Comencé a consumir hace un par de años. En ese tiempo salía con un chico que era consumidor y me propuse ayudarle a superar el vicio. No lo logré… en pocas semanas había caído en ese mundo.
Por eso cuando me ofrecieron la rehabilitación acepté e ingresé voluntariamente a ese lugar donde solo soporté cinco meses; no pude aguantar más tortura. Escapé y denuncié lo que viví, pero hasta ahora nadie hace nada.
Eso ocurrió a inicios de este año. El centro cerró pero supe que abrirá, nuevamente, en otro lugar. La persona que me maltrató y hasta abusó de mí sigue libre, como si nada. Yo no puedo caminar tranquila; estoy amenazada.
Una pesadilla
Éramos 13. Ese lugar clandestino ni siquiera era una casa. En los cuartos había colchones viejos y no podíamos ir al baño. Teníamos que compartir una botella de plástico y cuando se llenaba nos obligan a beberla.

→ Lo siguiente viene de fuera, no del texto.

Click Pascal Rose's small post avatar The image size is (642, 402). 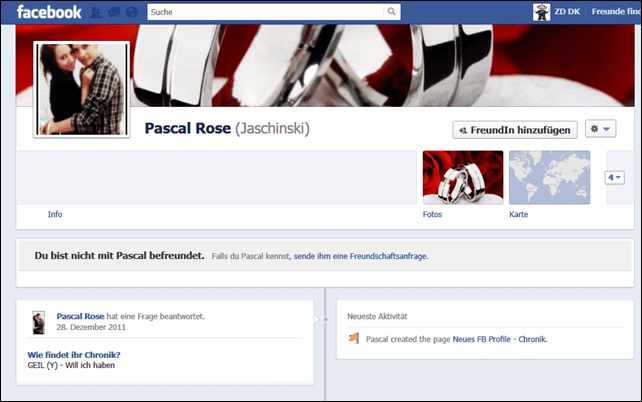coord(38,322)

Si hacíamos algo que consideraban que estuviese mal, pues teníamos que pagar con un castigo. No nos dejaban dormir; pasábamos la noche de pie, tratando de no caernos por el sueño porque el maltrato sería peor.
A veces me encerraban en un sitio para echarme agua. Y allí, en esa agua empozada, tenía que soportar toda la noche. Otros días me hacían comer grillos, también nos pegaban con esas cucharetas de palo. Tampoco nos daban de comer.

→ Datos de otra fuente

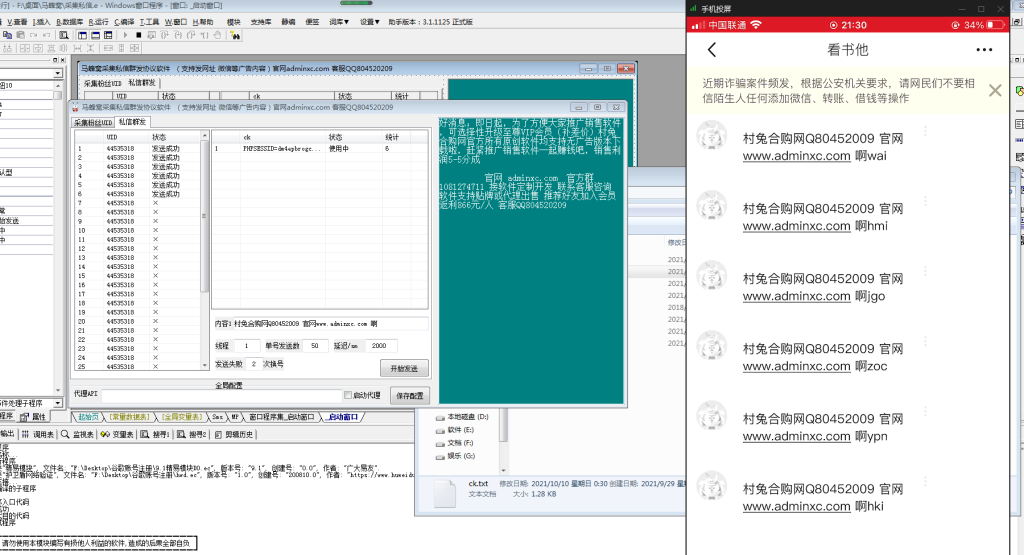Viewport: 1024px width, 555px height.
Task: Click the www.adminxc.com link in first message
Action: point(796,156)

Una vez pasamos casi una semana sin alimentos. El dueño del lugar nos decía que había que esperar que llegara ‘una bendición’ para preparar algo de comida.
Denuncia sin resultados
Cuando puse la denuncia en la Fiscalía me asignaron un abogado público que nunca me contactó. Entonces decidí hacer algo de lo que arrepiento.
Regresé al lugar de donde había escapado para pedirle perdón al dueño. Le dije que me había equivocado y le pedí que me recibiera, otra vez, para hacer voluntariado. Pensé en esa estrategia para tener pruebas de lo que hacían a los internos.
Tenía un horario, iba solo algunos días a la semana y pude tomar fotografías de las huellas de la tortura: moretones en la espalda, heridas, señales de maltrato… La justicia aún no responde, pero las organizaciones Glbti las han difundido para tratar de evitar que la historia se repita. Volver a ese sitio fue una pesadilla.
El dueño me pedía que le dé masajes y aprovechaba ese momento para abusar sexualmente de mí. El hombre, que se hacía llamar religioso, era un pervertido.
‘Ya basta de discriminación’
Dejé las drogas, pero aún tengo problemas al recordar lo que viví dentro de ese lugar. Hace pocos meses comencé una terapia sicológica, en un dispensario del Ministerio de Salud. Pero siento que ya no soy la misma de antes por todo el daño que me hicieron.
He tratado de retomar mi vida, aunque no es fácil. Estoy trabajando y cuando regreso a mi casa siento que me persiguen, que me observan. El dueño de la clínica me amenazó, me dijo que si abro la boca me mata.
Las autoridades deben tomar casos como el mío en serio, porque nuestras vidas la de nuestras familias corren peligro. Ya basta de discriminación.